My question is basePtr
itself is of type Base
. How is it able to access the vptr
which is present inside the Derived
class?
It's not, it's only accessing its own vptr
, but that vptr
is being modified by Derived
during initialization. In C++ inheritance, the base class is contained in the derived class as a base class subobject.
The layout is as follows:
class Base {
protected:
vtable_t* vptr;
public:
// ...
};
class Derived {
public:
Base BaseSubobject;
// ...
};
// probably passes, if a vtable pointer is as large as void*
static_assert(sizeof(Base) == sizeof(void*));
// will pass on any sane implementation
static_assert(sizeof(Derived) == sizeof(Base));
Notice that Derived
doesn't have its own vptr
, there only one vptr
inside of the BaseSubobject
.
During When Derived
gets initialized, it will first initialize the BaseSubobject
inside, and then mutate the vptr
inside of Base
to become a pointer to the Derived
vtable.
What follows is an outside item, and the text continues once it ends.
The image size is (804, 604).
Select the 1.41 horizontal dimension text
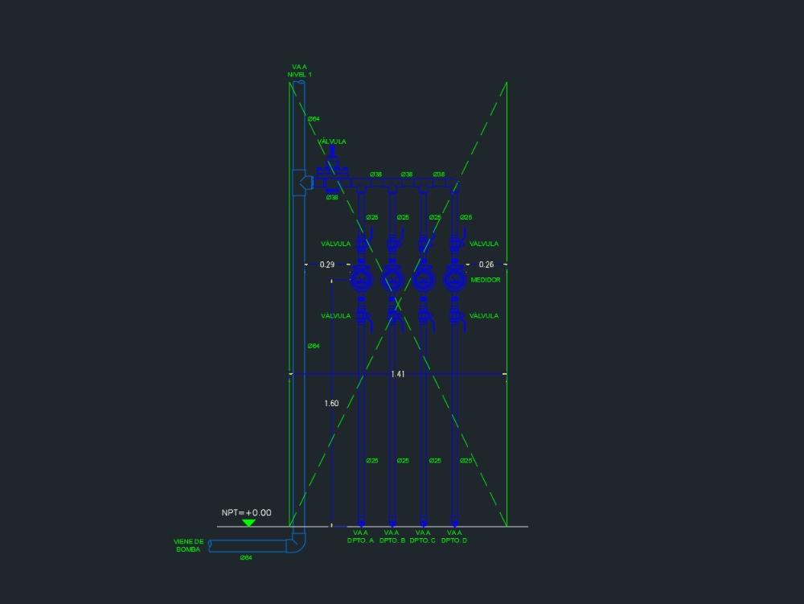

The process looks something like this:
// Base constructor sets its vptr to the vtable of Base
Base::Base() : vptr(&Base::vtable) {}
// Derived constructor first initializes Base, then replaces the vptr inside
Derived::Derived() : BaseSubobject() {
// replaces Base::vptr
this->BaseSubobject.vptr = &Derived::vtable;
}
// dynamic dispatch process for virtual void foo():
void Base::__dispatch_to_foo__() {
// step 1: fetch address of virtual function from Base::vptr,
// which may be a pointer to Derived::vtable
void(*foo)(Base*) = this->vptr[__foo_index__];
// step 2: call the fetched address
foo(this);
}
On a side note, this is also why virtual calls won't dispatch to Derived
in the Base
constructor. While Base
is being initialized, its vtable pointer hasn't been replaced by that of Derived
yet.
Disclaimer 1: All uses of types, data members, and constructors are exposition-only. They're just meant to approximate what the compiler generates, and are not equivalent.
Disclaimer 2: vtables are an implementation detail. The C++ standard doesn't require polymorphism to be implemented this way, but most compilers use this technique.